En 1938 est enfin mis en service le centre émetteur ondes longues d’Allouis, cité plus haut, d’une puissance de 900 kW. Il devient le centre le plus important de la radiodiffusion française. Ses émissions se sont tues récemment, le 31 décembre 2016.
Une industrie se met en place
Au début des années 20, des bricoleurs d’un nouveau genre apparaissent : « les amateurs de radio » qui vont fabriquer leurs postes récepteurs et devenir des « auditeurs ». De nombreuses associations voient le jour : le « Radio Club de France », la « Société́ des amis de la T.S.F. », présidée par Férrié et Blondel. Ces associations sont composées « d’amateurs », mais aussi de commerçants en radioélectricité́ et d’industriels prêts à se lancer dans l’aventure de la fabrication et de la vente des récepteurs grand public. On compte un million de récepteurs en 1932 et 5 millions en1939.
L’innovation technologique
La lampe triode évolue
La lampe triode, première brique de cette révolution, permet d’amplifier le signal radiofréquence et par voie de conséquence d’améliorer considérablement la portée des émetteurs. Peu fiable, elle a cependant l’avantage d’être facilement démontable. Elle se substitue au détecteur à galène qui donnait beaucoup de fil à retordre aux premiers sans-filistes. Elle ne cessera de s’améliorer durant les années folles avec l’ajout de nouveaux éléments internes qui amélioreront ses performances. Ainsi on verra naitre la tétrode, la pentode, jusqu’à l’octode ( 8 éléments).

#### [EXTRAIT DES DONNÉES]
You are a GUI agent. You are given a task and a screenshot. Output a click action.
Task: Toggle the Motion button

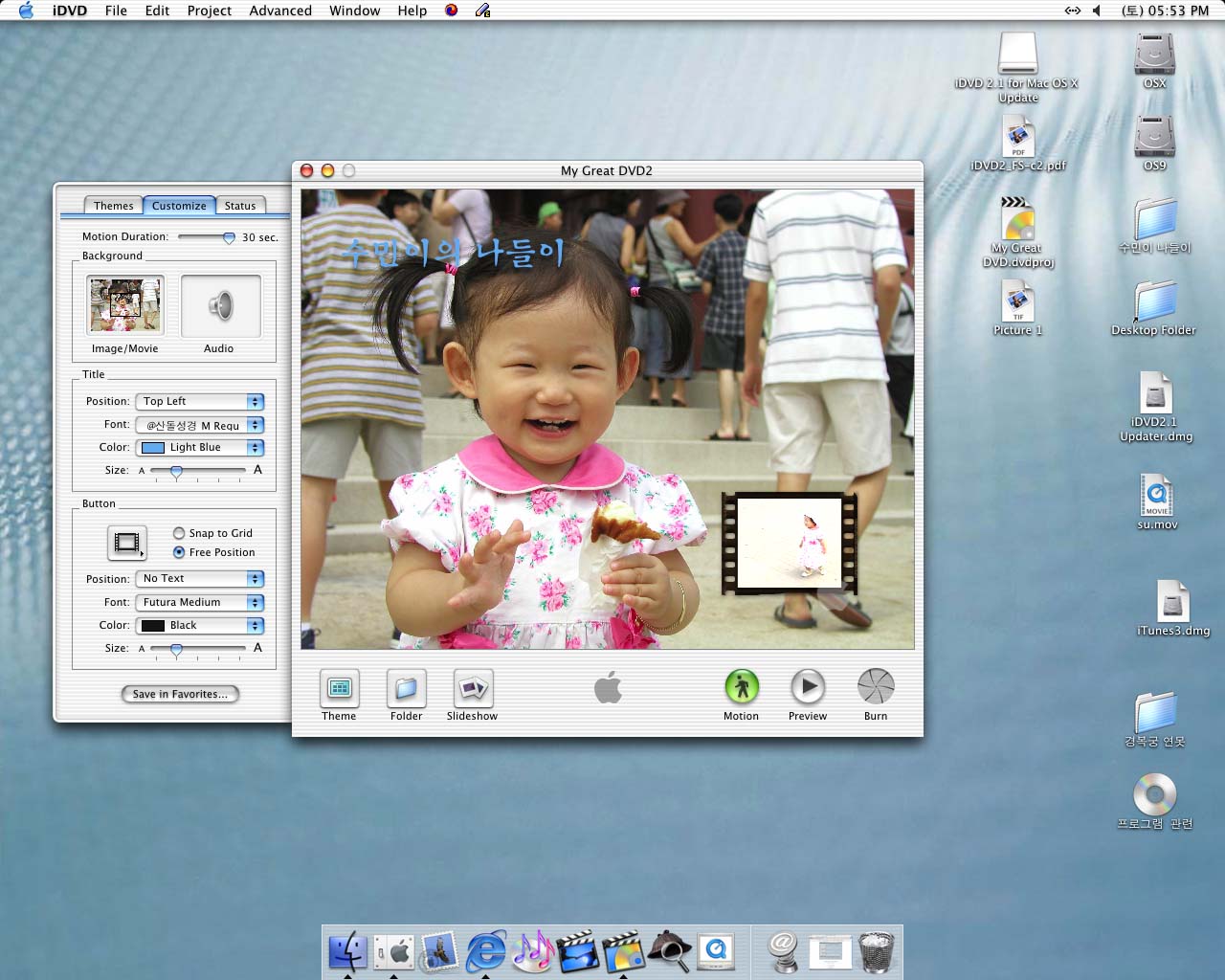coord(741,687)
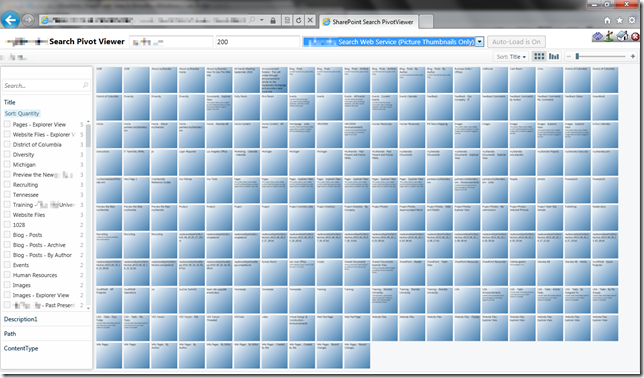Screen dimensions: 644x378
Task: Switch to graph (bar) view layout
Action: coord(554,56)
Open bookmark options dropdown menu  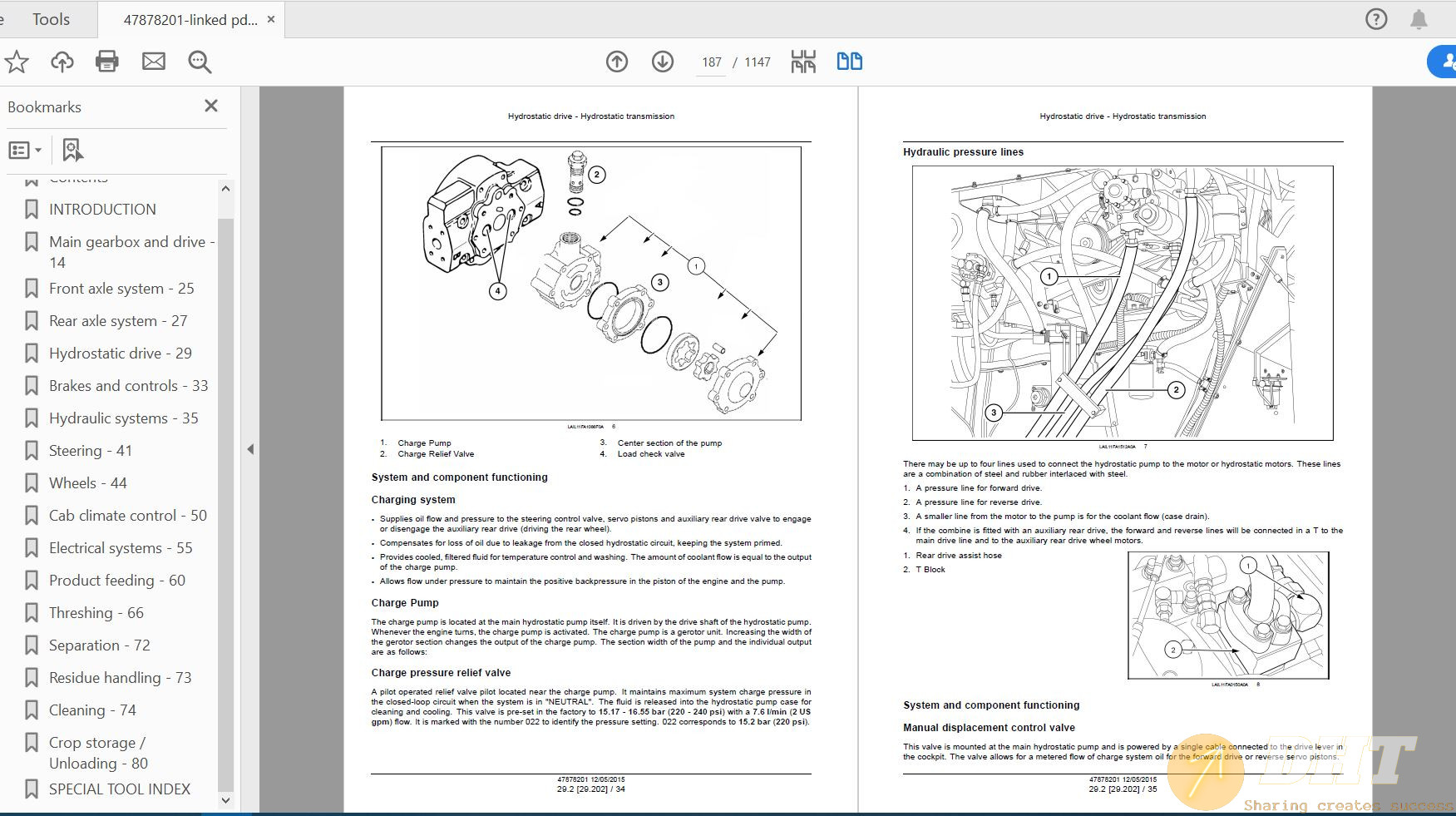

#### [TÂCHES À RÉALISER]
(a) Relevez tous les types de lampes nommés dans le texte sur les débuts de la radio.
(b) Recopiez, s'il vous plaît, le texte sur les débuts de la radio à partir de « Une industrie se » jusqu'à « 5 millions en1939. » inclus.
Les entrées ne jouent aucun rôle dans cet exercice.

#### [RÉSULTATS DE L'EXERCICE]
(a) La triode, la tétrode, la pentode et l'octode.

(b)
Une industrie se met en place
Au début des années 20, des bricoleurs d’un nouveau genre apparaissent : « les amateurs de radio » qui vont fabriquer leurs postes récepteurs et devenir des « auditeurs ». De nombreuses associations voient le jour : le « Radio Club de France », la « Société́ des amis de la T.S.F. », présidée par Férrié et Blondel. Ces associations sont composées « d’amateurs », mais aussi de commerçants en radioélectricité́ et d’industriels prêts à se lancer dans l’aventure de la fabrication et de la vente des récepteurs grand public. On compte un million de récepteurs en 1932 et 5 millions en1939.